Rolling Stone Italia

Per fortuna è uscito il nuovo album di U.S. Girls

'In a Poem Unlimited' arriva con un tempismo incredibile: in epoca di #metoo Meg Remy ha pubblicato un disco funk e danzereccio, che indaga potere e violenza.
4 / 5

Fa un certo effetto il tempismo con cui arriva In a Poem Unlimited, il nuovo album di U.S. Girls (Meg Remy), che tra il #metoo e la controffensiva dell’avance libertaria, fa la cosa migliore che si possa fare regalandoci un disco funk e danzereccio per indagare le strutture del potere e della violenza. È quello che mi aspetto da un’artista, una visionarietà che anticipi in chiave paradossale il fatalismo del contemporaneo, e U.S. Girls in Pearly Gates tira in ballo un Weinstein ante-litteram: niente meno che San Pietro.

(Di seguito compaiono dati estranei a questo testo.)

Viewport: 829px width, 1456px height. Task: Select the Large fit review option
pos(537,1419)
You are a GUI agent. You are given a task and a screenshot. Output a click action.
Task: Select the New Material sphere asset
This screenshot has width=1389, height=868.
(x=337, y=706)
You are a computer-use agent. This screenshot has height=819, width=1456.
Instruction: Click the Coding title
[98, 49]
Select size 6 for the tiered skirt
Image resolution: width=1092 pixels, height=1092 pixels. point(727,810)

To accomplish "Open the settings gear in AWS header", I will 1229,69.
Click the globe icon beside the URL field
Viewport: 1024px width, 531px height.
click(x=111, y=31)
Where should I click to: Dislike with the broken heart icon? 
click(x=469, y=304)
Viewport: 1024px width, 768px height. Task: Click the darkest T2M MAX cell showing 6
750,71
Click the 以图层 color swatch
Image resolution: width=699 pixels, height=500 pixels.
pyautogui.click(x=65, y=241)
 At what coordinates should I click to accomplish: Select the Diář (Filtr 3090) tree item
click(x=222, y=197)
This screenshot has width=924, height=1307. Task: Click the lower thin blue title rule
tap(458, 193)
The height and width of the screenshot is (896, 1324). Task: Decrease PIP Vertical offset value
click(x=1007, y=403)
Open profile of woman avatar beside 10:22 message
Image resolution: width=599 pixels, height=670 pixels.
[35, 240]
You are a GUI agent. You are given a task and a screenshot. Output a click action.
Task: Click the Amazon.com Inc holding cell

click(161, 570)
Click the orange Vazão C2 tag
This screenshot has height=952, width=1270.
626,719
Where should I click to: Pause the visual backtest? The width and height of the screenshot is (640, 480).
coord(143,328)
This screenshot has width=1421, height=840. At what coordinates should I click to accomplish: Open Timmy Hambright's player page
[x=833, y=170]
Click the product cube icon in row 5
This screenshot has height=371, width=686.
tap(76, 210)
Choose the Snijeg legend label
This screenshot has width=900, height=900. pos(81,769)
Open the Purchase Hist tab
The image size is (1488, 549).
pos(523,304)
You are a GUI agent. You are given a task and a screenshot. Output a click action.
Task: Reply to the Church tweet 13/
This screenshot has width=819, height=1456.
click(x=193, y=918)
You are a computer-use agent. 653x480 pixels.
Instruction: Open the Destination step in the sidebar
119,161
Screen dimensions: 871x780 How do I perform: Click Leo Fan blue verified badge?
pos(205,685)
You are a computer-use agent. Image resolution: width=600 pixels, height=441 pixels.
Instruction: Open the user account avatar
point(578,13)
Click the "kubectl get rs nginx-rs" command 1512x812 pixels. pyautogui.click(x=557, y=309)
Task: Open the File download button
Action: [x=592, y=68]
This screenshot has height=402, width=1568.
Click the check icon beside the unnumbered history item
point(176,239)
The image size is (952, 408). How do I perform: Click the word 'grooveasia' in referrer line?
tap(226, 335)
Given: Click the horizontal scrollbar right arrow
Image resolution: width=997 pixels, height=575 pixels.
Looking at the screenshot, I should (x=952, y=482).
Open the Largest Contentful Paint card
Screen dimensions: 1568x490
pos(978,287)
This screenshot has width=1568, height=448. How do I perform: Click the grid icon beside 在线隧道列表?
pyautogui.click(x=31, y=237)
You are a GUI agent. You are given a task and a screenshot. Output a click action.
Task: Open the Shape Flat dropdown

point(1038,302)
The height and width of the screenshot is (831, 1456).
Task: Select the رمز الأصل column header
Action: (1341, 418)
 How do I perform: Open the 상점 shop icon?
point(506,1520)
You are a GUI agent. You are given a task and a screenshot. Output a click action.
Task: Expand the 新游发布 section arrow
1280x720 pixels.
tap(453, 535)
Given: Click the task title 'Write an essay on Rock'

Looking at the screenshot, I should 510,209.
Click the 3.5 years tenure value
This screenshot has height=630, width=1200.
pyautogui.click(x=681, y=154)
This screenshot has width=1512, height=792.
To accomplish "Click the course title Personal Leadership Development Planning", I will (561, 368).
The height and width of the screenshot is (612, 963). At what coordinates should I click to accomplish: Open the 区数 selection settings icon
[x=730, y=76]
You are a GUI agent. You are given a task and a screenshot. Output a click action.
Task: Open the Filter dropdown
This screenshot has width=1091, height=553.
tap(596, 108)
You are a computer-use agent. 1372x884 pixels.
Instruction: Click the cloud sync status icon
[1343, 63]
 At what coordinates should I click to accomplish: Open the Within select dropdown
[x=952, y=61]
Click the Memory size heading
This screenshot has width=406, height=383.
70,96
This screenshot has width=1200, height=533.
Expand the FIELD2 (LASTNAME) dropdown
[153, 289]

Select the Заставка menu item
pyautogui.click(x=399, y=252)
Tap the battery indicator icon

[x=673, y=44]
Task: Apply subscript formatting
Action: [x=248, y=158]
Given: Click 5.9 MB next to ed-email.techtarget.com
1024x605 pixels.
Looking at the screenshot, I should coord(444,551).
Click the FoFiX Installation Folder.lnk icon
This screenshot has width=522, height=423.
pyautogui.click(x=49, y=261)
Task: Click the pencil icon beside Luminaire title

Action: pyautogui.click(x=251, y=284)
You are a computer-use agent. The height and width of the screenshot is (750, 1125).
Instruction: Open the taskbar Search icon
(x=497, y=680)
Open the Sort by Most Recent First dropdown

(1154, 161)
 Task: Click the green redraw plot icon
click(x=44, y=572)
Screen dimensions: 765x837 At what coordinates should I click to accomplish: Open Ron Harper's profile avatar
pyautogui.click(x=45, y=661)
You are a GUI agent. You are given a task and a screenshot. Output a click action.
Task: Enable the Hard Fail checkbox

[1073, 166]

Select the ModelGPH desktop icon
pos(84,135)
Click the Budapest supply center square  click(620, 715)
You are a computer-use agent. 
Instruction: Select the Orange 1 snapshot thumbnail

Se non siete interessate a una carriera hollywoodiana, ma non disdegnate un posto in paradiso, tenetevi pronte ad affrontare la fila davanti ai cancelli del Cielo come un casting brutalizzante. Meg non ci va leggera nemmeno con i feticci della democrazia progressista americana, e in Mad As Hell – un pezzo che fonde Blondie e Marvin Gaye con un testo da Rage Against the Machine – scrive la sua lettera del disamore a Obama (dipinto coi capelli grigi e il sorriso da vincente) danzando morbidissima nel video, contro un collage dissonante di immagini militariste, vestita come la reincarnazione chic di Rosie the Riveter, quasi a riscattarla da quell’immobilismo iconico da manifesto.

Meg Remy, in arte U.S. Girls

U.S. Girls riesce nel complicato azzardo di rendere la rabbia dialettica, per cui Mad As Hell è al tempo stesso un pezzo disco, un inno anti-bellico e una canzone d’amore che fa detonare le illusioni di una storia diventata claustrofobica e ricattatoria (“We can never know the hands we are in/ until we feel them grip/ choking off our air supply”). Se lo stile lo-fi degli esordi, quel pop noise volutamente respingente, sembra lontano, U.S. Girls riattiva l’urgenza politica proprio attraverso la sua capacità trasformista in stile glam, con arrangiamenti insieme pop e acidissimi (l’album è stato registrato con il collettivo strumentale canadese Cosmic Range) concedendosi anche micro-esperimenti spoken word come la geniale come Why I Do Lose My Voice When I Have Something to Say.